-- Entries start --
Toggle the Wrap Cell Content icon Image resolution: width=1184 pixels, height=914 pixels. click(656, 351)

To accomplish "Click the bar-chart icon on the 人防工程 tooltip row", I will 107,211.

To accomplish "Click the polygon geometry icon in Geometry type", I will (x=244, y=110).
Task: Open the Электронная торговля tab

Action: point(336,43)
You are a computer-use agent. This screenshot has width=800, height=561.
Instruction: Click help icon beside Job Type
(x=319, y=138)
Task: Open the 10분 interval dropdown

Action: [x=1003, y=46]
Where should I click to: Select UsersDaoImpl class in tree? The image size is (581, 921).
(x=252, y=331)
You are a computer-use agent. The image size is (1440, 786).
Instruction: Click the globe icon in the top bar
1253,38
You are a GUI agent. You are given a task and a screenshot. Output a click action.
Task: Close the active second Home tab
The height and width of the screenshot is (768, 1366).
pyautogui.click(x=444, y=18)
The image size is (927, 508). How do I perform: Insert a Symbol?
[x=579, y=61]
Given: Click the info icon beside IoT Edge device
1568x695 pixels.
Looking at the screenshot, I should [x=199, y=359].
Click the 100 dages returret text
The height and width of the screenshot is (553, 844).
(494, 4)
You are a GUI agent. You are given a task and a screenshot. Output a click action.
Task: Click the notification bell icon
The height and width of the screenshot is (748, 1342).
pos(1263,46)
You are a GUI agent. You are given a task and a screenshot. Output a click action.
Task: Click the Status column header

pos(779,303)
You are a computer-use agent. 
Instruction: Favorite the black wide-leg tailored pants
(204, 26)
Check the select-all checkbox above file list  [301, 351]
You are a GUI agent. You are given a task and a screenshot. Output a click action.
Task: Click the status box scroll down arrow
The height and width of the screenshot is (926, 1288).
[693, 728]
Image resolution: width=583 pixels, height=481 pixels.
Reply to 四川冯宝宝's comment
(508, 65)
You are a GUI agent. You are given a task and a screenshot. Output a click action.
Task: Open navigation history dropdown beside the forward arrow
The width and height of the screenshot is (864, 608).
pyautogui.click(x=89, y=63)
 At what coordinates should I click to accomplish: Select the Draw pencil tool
-- Entries end --
→ **Directions for this task**
Filter the listing above and copy out every line that contains the word "icon", treating case as significant.

→ **Final result**
Toggle the Wrap Cell Content icon Image resolution: width=1184 pixels, height=914 pixels. click(656, 351)
To accomplish "Click the bar-chart icon on the 人防工程 tooltip row", I will 107,211.
To accomplish "Click the polygon geometry icon in Geometry type", I will (x=244, y=110).
Instruction: Click help icon beside Job Type
Instruction: Click the globe icon in the top bar
Given: Click the info icon beside IoT Edge device
Task: Click the notification bell icon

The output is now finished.